La règle du 80/20 stipule que 20% de nos actions apportent 80% des résultats. Délaisser le 80% des autres actions moins productives.

Règle 4 : éviter le travail de surface (shallow work)

Mettre une heure limite rigide à notre journée de travail. Cela va augmenter la valeur de notre temps, apporter un sentiment d’urgence pour travailler sur ce qui est vraiment important et nous porter à refuser les invitations peu productives (meeting, projets peu profonds, courriels).

Planifier chaque minute de sa journée. Faire un plan à chaque début de journée dans un cahier, une ligne par demi-heure. Y inscrire les blocs de travail profond et les blocs de travail peu profond. Rester flexible et ajuster l’agenda si un imprévu survient. Prévoir plus de temps qu’estimé pour les blocs de travail profond et créer ds blocs tampons. Si jamais une idée significative et importante pour nos objectifs clés survient, être prêt à mettre l’agenda sur en attente.

Quantifier la profondeur de chaque tâche. Se demander combien de mois d’expérience sont requis pour qu’un jeune finissant puisse nous remplacer dans cette tâche. Prioriser celles qui demandent le plus d’expérience car ce sont elles qui repoussent notre niveau d’expertise et ont un retour par heure investie le plus élevé.

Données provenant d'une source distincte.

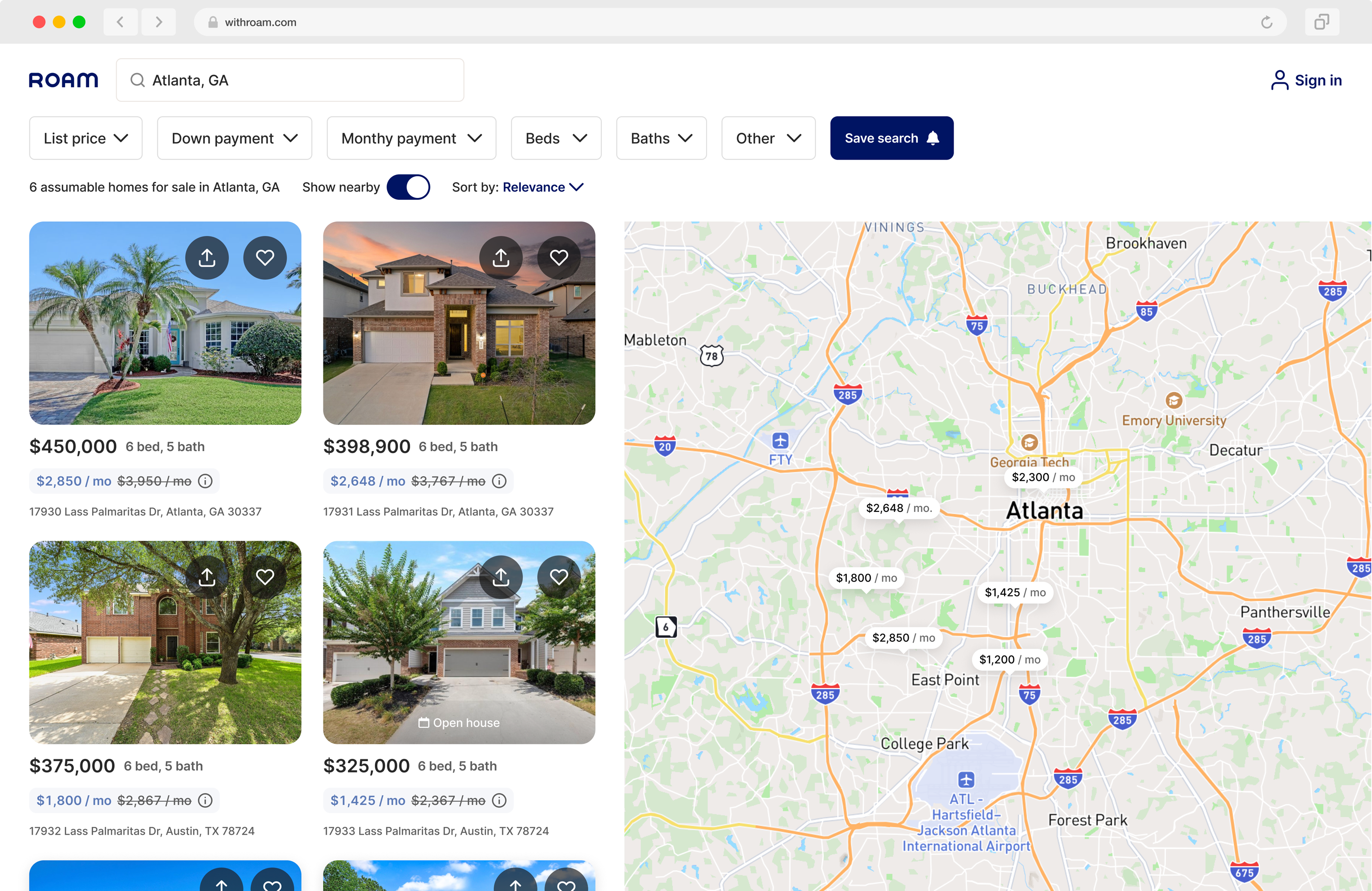Image resolution: width=1372 pixels, height=891 pixels.
Task: Expand the Monthy payment filter
Action: 412,138
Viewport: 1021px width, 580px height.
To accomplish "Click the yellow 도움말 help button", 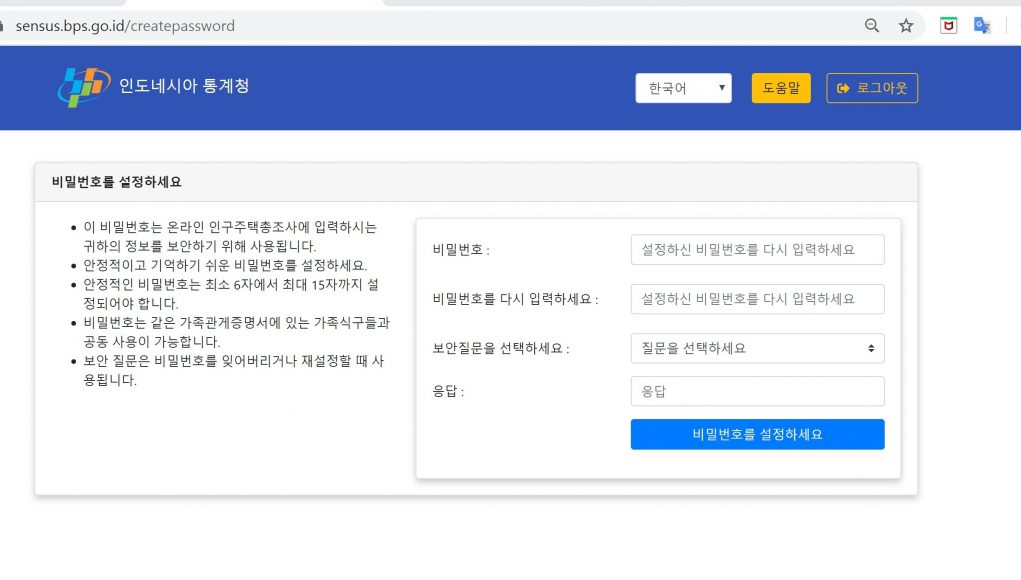I will pyautogui.click(x=781, y=88).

Le but est d’être délibéré avec l’usage de chaque minute de notre temps et ainsi éviter de se laisser distraire.

Avec tous les meetings, courriels, formations, obligations sociales et départementales, il reste peu de temps pour le travail profond.

Un esprit entrainé pourra faire maximum 4 heures de travail profond dans une journée. On ne manquera donc pas de temps pour répondre à ses courriels. Il faut en premier s’assurer de réaliser ses heures de deep work.

Courriels: devenir difficile à rejoindre

Il y a une convention sociale qui dicte de répondre à tous les courriels dans un délai raisonnable. Il faut briser les chaînes qui nous attachent à notre boîte de messagerie.

  • Faire travailler les autres s’ils veulent vraiment nous rejoindre. Créer un “filtre de l’expéditeur”. Écrire un court préambule qui baisse les attentes de recevoir une réponse seulement si le message apporte un plus à ma vie ou mes projets.
  • Répondre aux courriels de façon centrée sur le processus. Anticiper les prochaines étapes et proposer des options plausibles ou des moments de rencontre ou d’appel. Le but est de minimiser le nombre de communications futures. En libérant notre esprit de la charge mentale liée aux discussions en suspens, on a plus de ressources pour le Deep work.
  • Ne pas répondre aux courriels. Accepter les petits désagréments qui en découleront car se libérer de la tyrannie du inbox nous ouvrira de nouvelles opportunités.

ouverture

Le Deep work n’est pas pour tout le monde mais est un outil puissant et sous-estimé qui libère et décuple notre potentiel cognitif. C’est un levier essentiel pour se démarquer des masses distraites par les réseaux sociaux, les courriels et les normes sociales de connectivité. Nous avons le choix entre une vie confortable et divertissante à surfer sur les vagues du moment et une vie focusée, délibérée et stimulante qui rapportera bien plus sur les plans personnel et professionnel.

Pour faire sa place dans la nouvelle société post-moderne il faut se munir d’outils transformationnels comme le Deep work.